**Task statement:** Copy every line below where the string "agent" is found.

**Exercise data:**
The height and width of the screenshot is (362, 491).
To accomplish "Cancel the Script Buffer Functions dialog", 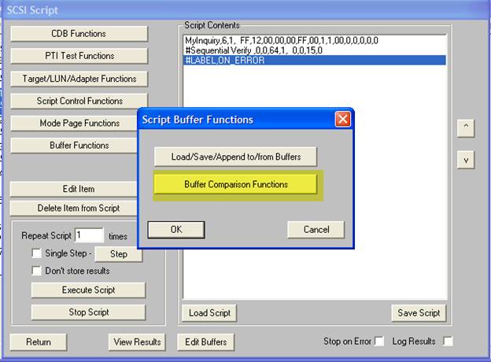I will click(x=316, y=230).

--

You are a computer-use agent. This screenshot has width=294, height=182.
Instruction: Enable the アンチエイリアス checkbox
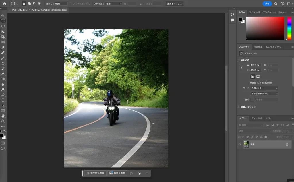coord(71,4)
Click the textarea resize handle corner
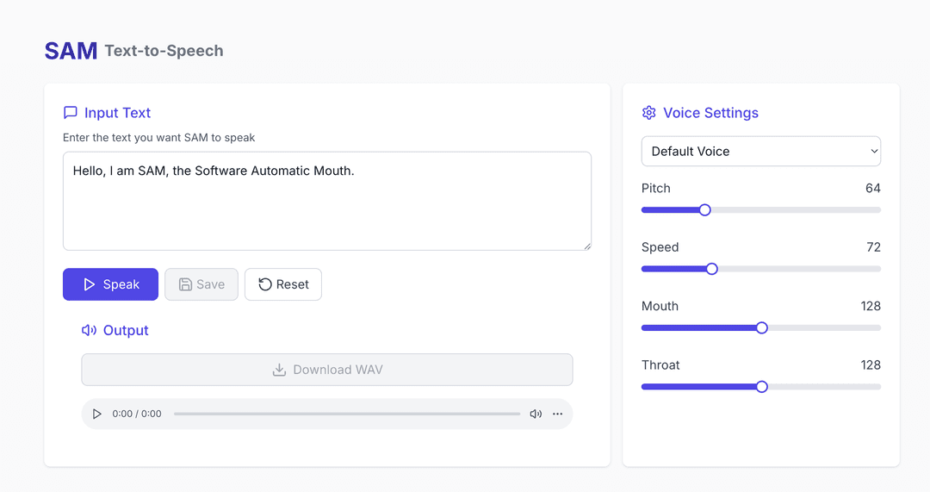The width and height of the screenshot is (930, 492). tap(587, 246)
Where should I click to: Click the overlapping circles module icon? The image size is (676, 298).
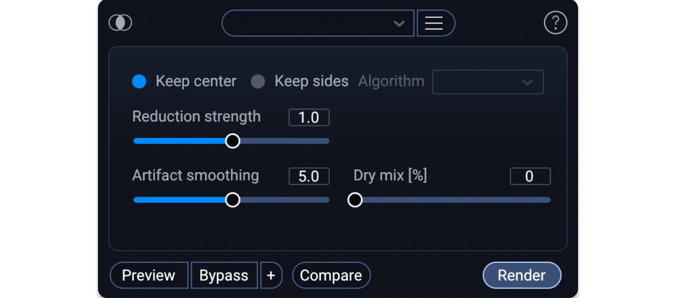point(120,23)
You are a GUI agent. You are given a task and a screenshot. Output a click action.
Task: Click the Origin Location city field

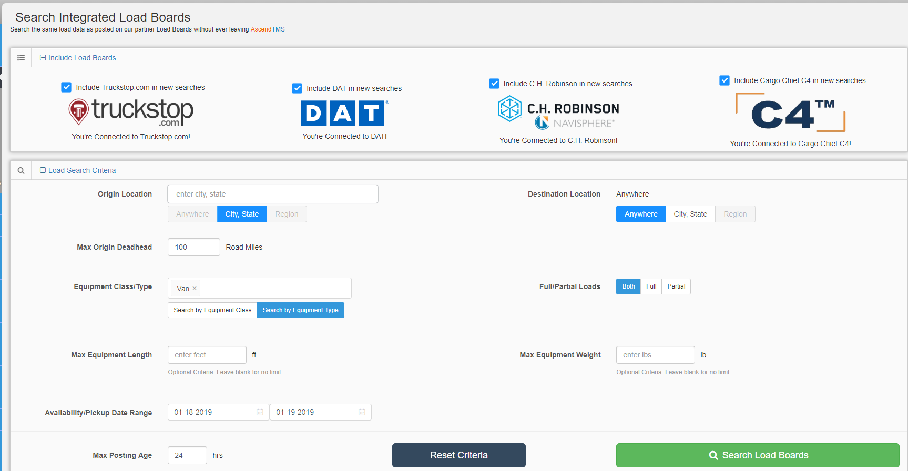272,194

**Your response:**
You are a computer-use agent. This screenshot has width=294, height=182.
You are a GUI agent. You are given a task and a screenshot. Output a click action.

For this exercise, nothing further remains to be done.